Having spent a wonderfully relaxing two weeks travelling Northern Italy, I returned this week to find that the most popular story on FTAdviser in my absence was one reflecting sector anger at rising regulatory fees.

The Financial Conduct Authority confirmed that its fees would be hiked 13 per cent for advisers in the current financial year, following the bifurcation of its predecessor the Financial Services Authority.

I’ve spoken out against the truculent attitude that prevails in much of the sector in the past, but on this issue your outrage is both understandable and righteous.

This is not an isolated instance of fees rising due to the administrative cost increase of running two regulators where once there was one; fees have been hiked by a similar level consistently in recent years.

That is not to mention the seemingly exponential increase in levies to fund failures compensated through the Financial Services Compensation Scheme, which are set to increase even further after the regulator upped by 50 per cent the amount that can be charged to the investment intermediary sub-class.

Advisers, of which there are fewer due to a spate of expected exits in the lead up to the Retail Distribution Review, are also bearing the cost of a government information service that pitches itself as a rival purveyor of independent (and free) advice.

I, like most of you, find this repugnant. But I am beginning to believe perhaps we’re wrong directing our collective opprobrium at the FCA.

In the Budget in March, the government said it would seek to reduce the regulatory fee burden for business in the 2015/2016 spending round, the package of cuts that will take effect in the year following the next election the detail of which was also delivered during the past couple of weeks.

In the final document, the government announced it had agreed a £78m drop in fees across a number of regulators, equating to “at least a 5 per cent real terms reduction” in most cases.

The government agreed a £78m drop in fees across a number of regulators, but in its infinite wisdom exempted the FCA from this cost-cutting imperative

This is great news for UK business, which has seen an 8.5 per cent increase in regulatory costs across the board in the past two years, according to a study I was sent this week by the Forum of Private Business.

Unfortunately - and detestably - this will not benefit you, dear reader. In its infinite wisdom, the government exempted the financial services regulators from this cost-cutting imperative, the Treasury confirmed to FTAdviser.

In short: while they seek to make the UK a less prohibitively costly place to operate generally, the government is apparently happy to allow costs in financial services, and particularly for advisers, to spiral upwards at an alarming and untenable rate.

It is laughable that at the same time as the government states its key objectives of boosting saving, it is making life increasingly difficult for a critically important sector in helping to deliver this.

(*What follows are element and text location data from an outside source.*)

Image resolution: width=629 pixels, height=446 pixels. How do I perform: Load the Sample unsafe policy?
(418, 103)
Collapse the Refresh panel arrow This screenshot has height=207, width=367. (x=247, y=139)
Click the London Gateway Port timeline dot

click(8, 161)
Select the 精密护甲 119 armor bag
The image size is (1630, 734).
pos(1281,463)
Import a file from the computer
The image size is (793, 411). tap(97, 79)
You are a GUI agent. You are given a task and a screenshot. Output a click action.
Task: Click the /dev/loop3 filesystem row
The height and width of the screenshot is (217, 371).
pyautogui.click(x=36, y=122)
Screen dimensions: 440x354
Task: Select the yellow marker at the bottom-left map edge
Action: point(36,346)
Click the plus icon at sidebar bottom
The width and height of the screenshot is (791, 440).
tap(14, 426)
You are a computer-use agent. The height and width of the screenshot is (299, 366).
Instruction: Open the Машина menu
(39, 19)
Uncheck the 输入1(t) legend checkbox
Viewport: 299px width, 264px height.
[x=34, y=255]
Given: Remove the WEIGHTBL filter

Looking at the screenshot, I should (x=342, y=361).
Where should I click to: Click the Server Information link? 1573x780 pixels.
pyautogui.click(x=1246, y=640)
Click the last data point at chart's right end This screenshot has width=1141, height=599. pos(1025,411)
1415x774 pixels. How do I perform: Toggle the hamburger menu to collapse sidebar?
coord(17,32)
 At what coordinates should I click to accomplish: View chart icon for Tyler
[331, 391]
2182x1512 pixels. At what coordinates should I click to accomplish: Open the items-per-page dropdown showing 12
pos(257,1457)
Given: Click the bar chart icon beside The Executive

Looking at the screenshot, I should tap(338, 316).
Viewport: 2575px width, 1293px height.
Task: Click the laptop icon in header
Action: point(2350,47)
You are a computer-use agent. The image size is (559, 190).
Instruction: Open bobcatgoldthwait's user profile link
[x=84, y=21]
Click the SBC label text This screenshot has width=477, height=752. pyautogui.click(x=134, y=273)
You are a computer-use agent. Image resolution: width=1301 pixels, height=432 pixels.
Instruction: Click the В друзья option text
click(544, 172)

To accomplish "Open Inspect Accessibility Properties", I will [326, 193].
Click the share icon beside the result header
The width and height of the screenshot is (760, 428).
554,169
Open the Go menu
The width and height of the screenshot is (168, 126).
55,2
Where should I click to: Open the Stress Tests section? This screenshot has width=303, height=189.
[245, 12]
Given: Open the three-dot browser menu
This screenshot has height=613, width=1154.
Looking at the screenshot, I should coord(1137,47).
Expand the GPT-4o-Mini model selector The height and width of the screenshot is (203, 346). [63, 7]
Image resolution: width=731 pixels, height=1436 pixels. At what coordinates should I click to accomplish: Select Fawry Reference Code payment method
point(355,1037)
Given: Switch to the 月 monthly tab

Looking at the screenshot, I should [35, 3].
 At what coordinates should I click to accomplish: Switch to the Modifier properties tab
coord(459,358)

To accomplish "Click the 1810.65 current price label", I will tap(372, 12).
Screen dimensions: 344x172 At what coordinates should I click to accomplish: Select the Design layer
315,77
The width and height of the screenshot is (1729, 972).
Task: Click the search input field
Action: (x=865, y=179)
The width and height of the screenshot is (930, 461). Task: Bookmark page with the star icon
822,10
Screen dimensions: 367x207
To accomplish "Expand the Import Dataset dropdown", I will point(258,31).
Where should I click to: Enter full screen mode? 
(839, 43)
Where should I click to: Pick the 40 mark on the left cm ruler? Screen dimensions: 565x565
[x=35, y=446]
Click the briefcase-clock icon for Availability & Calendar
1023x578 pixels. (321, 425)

On top of RDR reforms that have served to reduce the number of advisers able to offer support to mainstream consumers - which I confess I do not object to on principle, but which the regulator has confirmed it did not model in terms of effects on high street advice provision - it is easy to see why advisers feel victimised.

Quite simply, if the government is serious about improving the financial health of the nation, it must take action to ease the cost burden in this industry.

For your part, dear reader, it is important that you raise the issue as strongly as you can: contact your MP, organise petitions, do whatever is in your power to ensure this does not go unnoticed, or misunderstood.

It is not enough for the government to simply shrug its shoulders and bemoan ‘unintended consequences’. For one thing, it is entirely disingenuous for it to continue to claim the consequences of such deliberate moves are even remotely ‘unintended’.